Today we have a quick overview of the Gigabyte X570 I AORUS PRO WiFi. This is a mITX AMD Ryzen socket AM4 platform and is a higher-end offering. This is also part of our series of platforms we are using to test AMD PSB or Platform Secure Boot. As we started to find AMD PSB being enabled by some vendors, thereby vendor-locking AMD Ryzen processors, we decided to get a set of test platforms together. That is why we have the X570 I AORUS PRO overview today. This is one of the platforms we are using to check for AMD PSB. Plus, it is a cool little platform.
Gigabyte X570 I AORUS PRO WiFi Overview
The board itself is a fairly standard mITX platform for the AM4 generation. mITX is just at the point where all of the platform features can mostly be utilized while also remaining compact.
The system itself supports AMD Socket AM4 so this is a Ryzen motherboard.
We think many will use this motherboard with a PCIe GPU, but we are focusing on using integrated graphics. As such, we have the AMD Ryzen 7 5700G as our standard CPU in this platform.
One of the challenges is cooling in these mITX systems. The stock AMD cooler fit but things are certainly tight. One can also see that there is a fairly tight 8-pin power connector next to the CPU fan 4-pin PWM header.
Next to the CPU, we get two DDR4 DIMM slots. There is only a little bit of room between these and the ATX 24-pin power connector that looks monstrous in size on such a small motherboard. We also get our front panel headers, four SATA ports, and the USB 3.0 front panel header along this edge. Everything is packed.
On the bottom of the motherboard, we get a heatsink with a fan as well as a PCIe x16 slot. With the AMD Ryzen G and GE processors, this slot operates at PCIe Gen3 speeds, but it can run at Gen4 speeds if a non-G/GE CPU is used.
Removing the heatsink and fan takes two screws, underneath the remaining heatsink is the AMD X570 chipset. This uses quite a bit of power hence the larger cooling solution.
In the middle, we have space for a M.2 slot. We can see a Crucial P5 Plus 1TB NVMe SSD installed in there.
For the second M.2 slot, one can find that on the bottom side of the motherboard. Something that we really like here is that Gigabyte has a nice shield on the bottom of the motherboard. That makes this feel like a much more premium platform.

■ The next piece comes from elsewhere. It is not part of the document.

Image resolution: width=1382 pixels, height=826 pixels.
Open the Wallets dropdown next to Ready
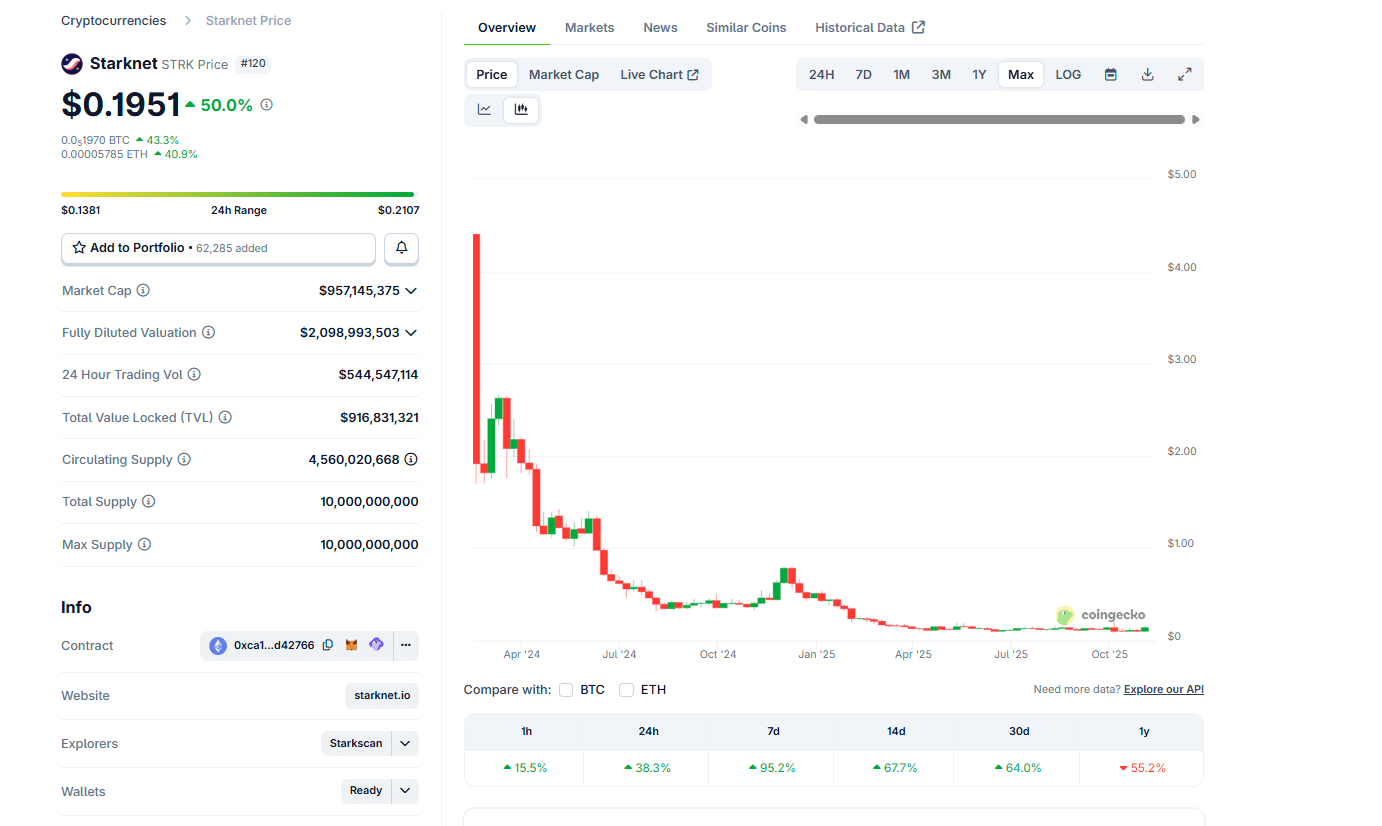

In terms of rear I/O we get a lot here it is an interesting story. There are four USB 3.2 Gen1 (5Gbps) Type-A ports. Continuing on the USB side we also get a USB 3.2 Gen2 Type-A and Type-C 10Gbps pot on the rear of this board. There are only three audio jacks, but that is due to space constraints. We get three video outputs though, one DisplayPort and two HDMI ports.
On the rear of the unit, we also get WiFi headers, and an included WiFi antenna.
WiFi is provided by an Intel AX200 module.
Networking on the wired side is a bit of a letdown since there is only a single 1GbE port. Some of the other solutions we are looking at have 2.5GbE NICs.
Still, there is a lot packed in here. So much so that we only have two 4-pin fan headers. It is amazing to see just how much is packed into this platform.
One quick note on this is that the first motherboard we had an over 1-year old BIOS installed that did not play nicely with the Ryzen 7 5700G. Updating the BIOS caused a hang, and the first board could not be recovered even with the Q-FLASH Plus. That is how we realized that this board was so packed that it did not have Gigabyte’s dual BIOS feature.
Still, this is a nice little platform. We really wish it had 2.5GbE. Putting an X570 on a small motherboard like this is challenging, so it is awesome to see Gigabyte do it. Once the BIOS challenge was sorted, this became a great platform to do verification on for AMD PSB processors. Since we had it, we figured why not show it off.